I'm porting some old C++ code to Java. How old? So old that it doesn't just assume a long is 32 bits, it actually checks to make sure and bails if not. That's 1997 or so, by my guess.

I can already hear the programmers in the audience asking, "Why not just interface with the library using JNI?" We decided to port the code because we must support Unix and 64-bit environments, and the library specifically fails on all our Unix machines. We do have the source, so we could modify it... but then we'd be forced to deliver and maintain it, which carries its own set of headaches. So I'm working on 20,000 SLOC.

(Anybody wondered why the site has been so quiet for so long? It's because I'm porting 20,000 SLOC of OLD C++ to Java.)

Most of the code has been pretty straightforward. There have been the usual problems with C++ unsigned types, which don't have any corresponding Java type, as well as a bit of pointer arithmetic confusion. When I get confused, I just write a quick test program and make sure the C++ does what I expect.

The thing that blew my mind today was the weird use of the "magic number" 0x80000000.

Here's the code I found. It relates to a sliding bitmask, and verifying that blocks of data are received from the network in the proper order (names have been changed for my protection):

[code] // "Windowed" delta calculation unsigned long diff = block_id - lowest_pending_id; if ((diff > 0x80000000) || ((diff == 0x80000000) && (block_id > lowest_pending_id))) { if (num_mask_bits < (lowest_pending_id - block_id)) { return INVALID_ID; } else { return COMPLETED; } } [/code]

I figured the "window" the comment talked about was 0x80000000 blocks you had to hold on to in case an earlier block arrived in the wrong order. I started mindlessly converting everything into Java, carefully applying bit operations and casts to ensure that the arithmetic worked as expected.

In my defense, I was a little stunned from twenty thousand lines of underscores and braces. It's amazing how much you can get accustomed to your own conventions. (My project specifies that we shall put opening braces on the same line and create variable namesInCamelCase.)

Eventually, I took another swig of water, and my blood pressure increased enough to circulate oxygen back into my starving brain. 0x80000000 is a LOT of blocks. About 2 billion of them, in fact. Each block had been defined as 4K; that meant I was looking at holding 8 trillion bytes of stale data around, just hoping for an out-of-sequence block to arrive on the network.

The machines these guys were working with in 1997 didn't even have 8 GB of memory, let alone a spare 8 GB to use as a buffer. Heck, I don't have 8 GB of memory, and my machine is 15 years newer than theirs!

Well... 10 years newer. I do work for the Army, after all. You might think we'd get all the newest gadgets and latest technology, especially in wartime, but no. In fact, I'm lucky to be close enough to see the technological edge. Most Army guys have to work with tech so old their grandparents wouldn't have blinked at it.

-- Material provided --

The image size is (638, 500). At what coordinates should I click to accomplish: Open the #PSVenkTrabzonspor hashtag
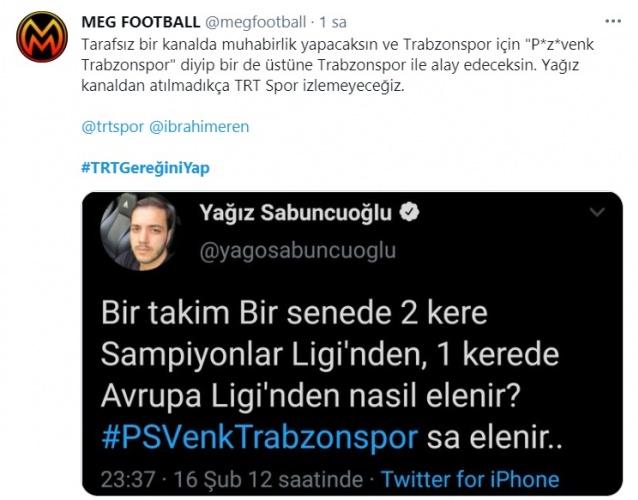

-- Requirements --
**A)** Using the post about porting old C++ code to Java, answer each of these:
(i) Which two kinds of environment does the project have to support?
(ii) How large had each block been defined to be?
(iii) Which two conventions does the project specify for braces and variable names?
**B)** Reproduce the passage of the C++ porting post that opens with the words containing "I figured the" and closes with "create variable namesInCamelCase.)".
**C)** In the post about the C++ port, condense the paragraph beginning "I can already hear the programmers in the audience" while keeping its main facts.

-- List of solutions --
**A)**
(i) Unix and 64-bit environments.
(ii) 4K.
(iii) Opening braces go on the same line, and variable names are written in camel case.

**B)**
I figured the "window" the comment talked about was 0x80000000 blocks you had to hold on to in case an earlier block arrived in the wrong order. I started mindlessly converting everything into Java, carefully applying bit operations and casts to ensure that the arithmetic worked as expected.

In my defense, I was a little stunned from twenty thousand lines of underscores and braces. It's amazing how much you can get accustomed to your own conventions. (My project specifies that we shall put opening braces on the same line and create variable namesInCamelCase.)

**C)** Programmers might ask why the library isn't used through JNI. The code is being ported because Unix and 64-bit environments must be supported, and the library fails on all our Unix machines. The source is available, but modifying it would mean delivering and maintaining it, with headaches of its own. So the port covers 20,000 SLOC.